The prior question is more important and is not being asked: was the problem correctly classified before the first dollar was spent?

PrescribeIT did not fail because the consultants were incompetent or the technology vendor underperformed. It failed because a multi-stakeholder behavioral coordination challenge — the kind that can only be resolved by convening the actors who hold the constraints and co-creating the conditions for adoption — was treated as a technology delivery project. The strategic architecture of the intervention was wrong before the RFP was issued.

The $298 million does not represent waste through mismanagement.

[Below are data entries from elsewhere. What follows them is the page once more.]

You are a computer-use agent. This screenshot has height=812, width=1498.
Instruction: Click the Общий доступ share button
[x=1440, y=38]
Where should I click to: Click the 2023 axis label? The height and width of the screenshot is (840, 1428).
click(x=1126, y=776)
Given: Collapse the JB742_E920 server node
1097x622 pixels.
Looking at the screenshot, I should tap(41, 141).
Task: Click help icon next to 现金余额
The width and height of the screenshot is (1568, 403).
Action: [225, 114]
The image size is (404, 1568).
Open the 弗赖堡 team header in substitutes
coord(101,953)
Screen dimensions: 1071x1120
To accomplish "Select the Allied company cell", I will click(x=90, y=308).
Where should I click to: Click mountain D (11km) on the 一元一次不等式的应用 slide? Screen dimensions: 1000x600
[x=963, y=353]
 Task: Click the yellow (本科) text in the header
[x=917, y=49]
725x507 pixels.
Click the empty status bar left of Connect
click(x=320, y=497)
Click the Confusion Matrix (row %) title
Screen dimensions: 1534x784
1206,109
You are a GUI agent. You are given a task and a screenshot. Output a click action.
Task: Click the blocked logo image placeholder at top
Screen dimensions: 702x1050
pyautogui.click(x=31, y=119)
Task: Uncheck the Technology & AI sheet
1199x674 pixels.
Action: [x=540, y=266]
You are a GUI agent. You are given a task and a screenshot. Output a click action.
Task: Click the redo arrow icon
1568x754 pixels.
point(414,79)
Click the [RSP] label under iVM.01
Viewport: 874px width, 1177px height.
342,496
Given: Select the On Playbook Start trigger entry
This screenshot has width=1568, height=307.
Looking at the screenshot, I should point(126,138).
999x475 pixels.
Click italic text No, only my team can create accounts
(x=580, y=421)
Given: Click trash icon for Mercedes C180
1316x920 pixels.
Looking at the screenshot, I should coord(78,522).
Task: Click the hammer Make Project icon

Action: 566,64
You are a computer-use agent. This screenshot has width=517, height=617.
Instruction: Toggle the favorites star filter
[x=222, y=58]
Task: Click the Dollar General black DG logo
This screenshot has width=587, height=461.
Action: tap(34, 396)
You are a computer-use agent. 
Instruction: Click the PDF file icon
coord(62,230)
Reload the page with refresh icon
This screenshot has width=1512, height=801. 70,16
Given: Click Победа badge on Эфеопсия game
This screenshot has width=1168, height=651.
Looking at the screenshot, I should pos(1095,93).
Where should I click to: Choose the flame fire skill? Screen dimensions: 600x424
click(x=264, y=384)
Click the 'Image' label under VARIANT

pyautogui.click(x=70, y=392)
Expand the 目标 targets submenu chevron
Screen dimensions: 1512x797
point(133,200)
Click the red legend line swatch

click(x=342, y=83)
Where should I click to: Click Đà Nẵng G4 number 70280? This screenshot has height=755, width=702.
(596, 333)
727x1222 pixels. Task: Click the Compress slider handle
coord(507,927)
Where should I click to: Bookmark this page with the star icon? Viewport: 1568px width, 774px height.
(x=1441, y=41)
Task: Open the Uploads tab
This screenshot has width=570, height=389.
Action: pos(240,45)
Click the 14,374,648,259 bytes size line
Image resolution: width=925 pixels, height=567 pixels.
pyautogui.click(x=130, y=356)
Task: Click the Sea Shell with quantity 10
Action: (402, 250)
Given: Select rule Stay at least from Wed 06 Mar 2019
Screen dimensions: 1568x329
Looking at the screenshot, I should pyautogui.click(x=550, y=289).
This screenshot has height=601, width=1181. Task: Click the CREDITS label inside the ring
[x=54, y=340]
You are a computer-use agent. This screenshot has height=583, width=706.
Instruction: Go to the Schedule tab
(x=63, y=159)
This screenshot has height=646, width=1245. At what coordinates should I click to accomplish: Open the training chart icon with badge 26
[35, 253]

It represents waste through misclassification. The distinction matters because mismanagement is corrected by better oversight. Misclassification is corrected by asking a different question before the contract is signed.

Frequently Asked Questions

Why did PrescribeIT fail if the technology actually worked?

Because the binding constraint was never technological. Achieving national e-prescribing adoption required changing the daily workflows of thousands of independent physicians, aligning fragmented EMR systems, and resolving financial disincentives for pharmacies — a multi-stakeholder behavioral coordination challenge with no centralized authority to mandate compliance. The Cynefin Framework classifies this as a Complex problem: one whose solution can only emerge through stakeholder convening and iterative co-creation. No consulting mandate structured around fixed technical deliverables can address it.

What did Infoway's clinical advisory board recommend, and why wasn't it implemented?

The advisory board recommended two interventions with direct bearing on the adoption failure: embedding PrescribeIT directly into existing physician EMR workflows to reduce friction at the point of prescribing, and providing direct financial incentives for physician onboarding. Neither was fully implemented. The 2025 introduction of a 20-cent per-prescription fee charged to pharmacies moved in the opposite direction — introducing a financial disincentive for the end-users the platform depended on.

What should have been done differently at the outset?

Before structuring PrescribeIT as a technology delivery mandate, the program required a rigorous diagnosis of the adoption challenge as a stakeholder coordination problem. That diagnosis would have involved convening physicians, pharmacists, EMR vendors, and provincial health authorities around the actual behavioral barriers to adoption — not after the pipes were built, but before the architecture was specified. The technical build and the adoption strategy are not sequential. In a Complex system, they are interdependent, and the stakeholder reality must shape the technical design, not follow it.